Your adrenals sit on top of your kidneys, which are near the bottom of your ribcage, next to the spine. The kidneys themselves are red and fist-sized. The adrenals are their lumpy, cream-colored caps.

So, sense or imagine your adrenals…in whatever way comes naturally. You might visualize the actual organs—or see imagery, colors, or energies. You might get more of a feeling-sense…like pulses, temperatures, tightness, or softening. You might even want to hold the area with your hands to get a better feel.

Next, pick one adrenal to start with. I usually start with the one that’s changing in some way. If you’re not sure, dealer’s choice. You’re going to work with both anyways.  

Now, simply be curious. You’re not trying to change anything. What you are doing is being extra attentive to any signs of slowing and settling—here and in your whole body.

Your attention is the powerful tool here. So notice changes like:

  • Softening, widening, or expansion
  • Temperature changes (like cool becomes warm…or…overheated cools down)
  • Soothing color changes
  • Energies slowing down
  • Taking a deep breath or breathing easier
  • Slowing heart rate
  • Feeling more relaxed overall

You may notice that these changes come in cycles. So you settle a bit, and then a new layer of activation shows up and slowly dissipates. Then you settle slightly deeper.  

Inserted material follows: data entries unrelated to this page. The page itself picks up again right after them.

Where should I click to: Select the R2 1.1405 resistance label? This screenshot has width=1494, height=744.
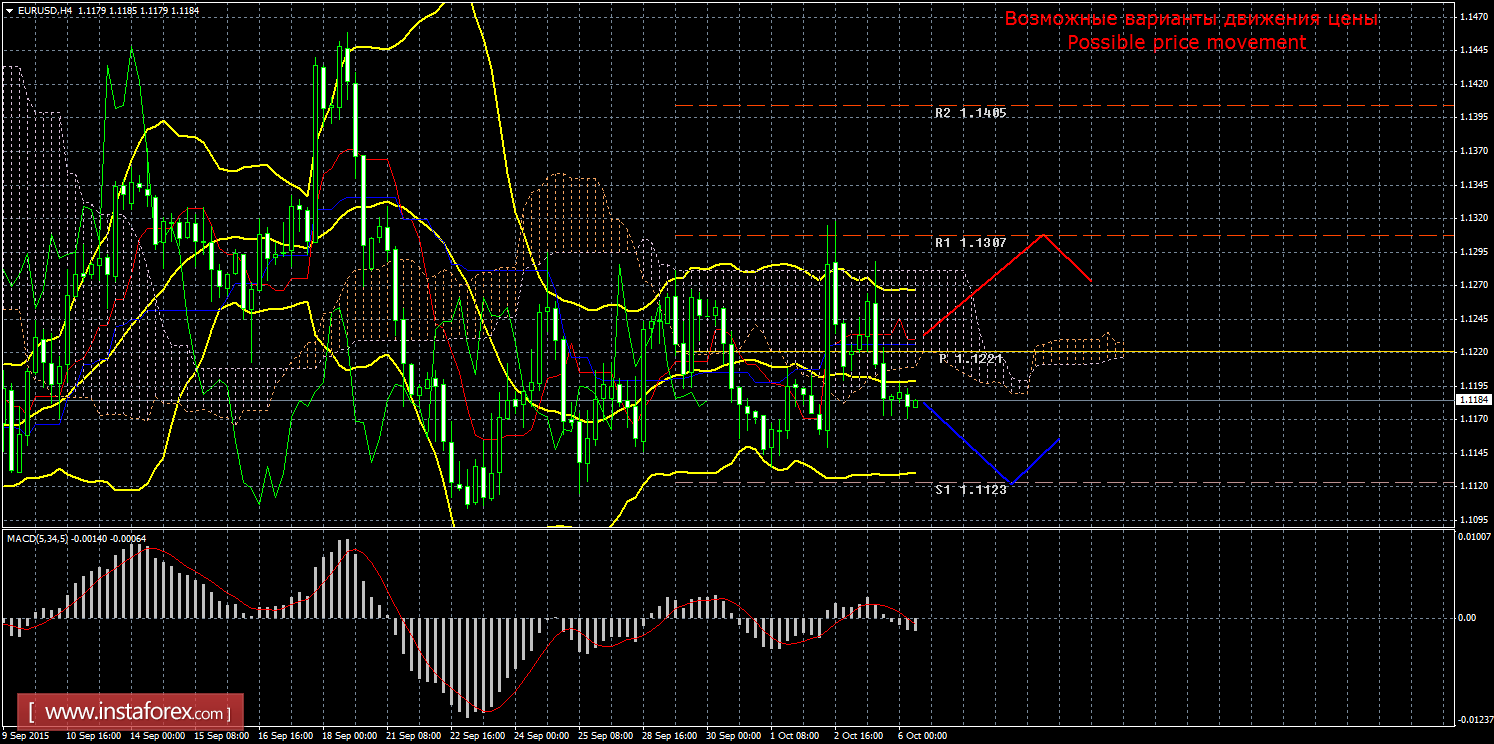click(970, 113)
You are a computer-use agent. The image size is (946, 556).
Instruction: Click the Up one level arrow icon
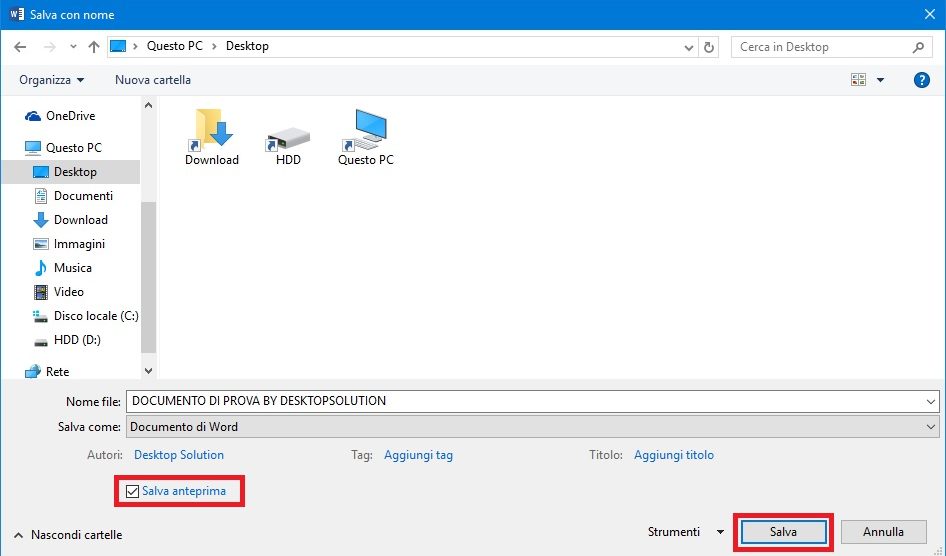94,47
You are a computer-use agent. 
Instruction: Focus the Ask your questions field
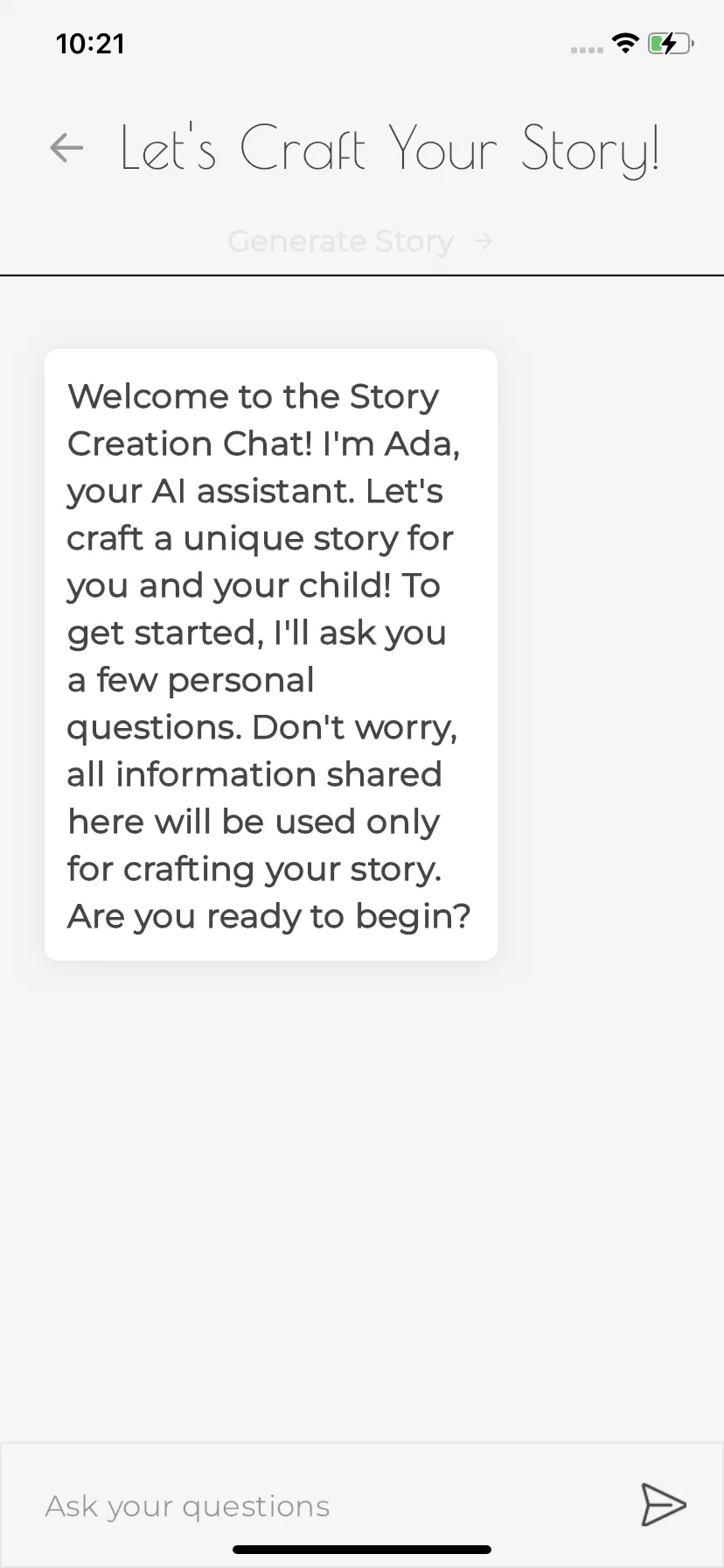tap(332, 1506)
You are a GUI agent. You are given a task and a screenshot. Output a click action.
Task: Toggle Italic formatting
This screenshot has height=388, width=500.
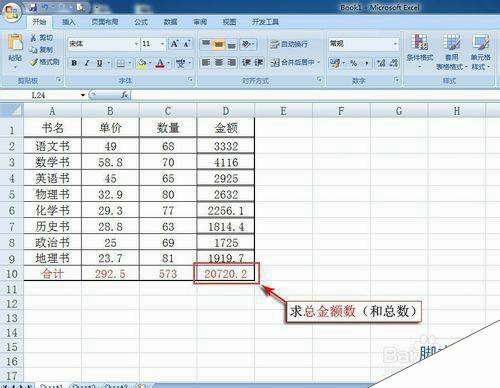[x=87, y=63]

Continue until you feel slower and calmer. Then do the other adrenal. You’ll likely find it goes faster than the first one. Keep going and enjoy the settling.

Congrats! You’ve interrupted your stress cycle.

This can be a great way to short-circuit a stress response in the moment…like during a panic attack. But it’s even more effective when practiced regularly over time. In this age of frazzled nerves, we’ve often got to retrain our bodies to relax.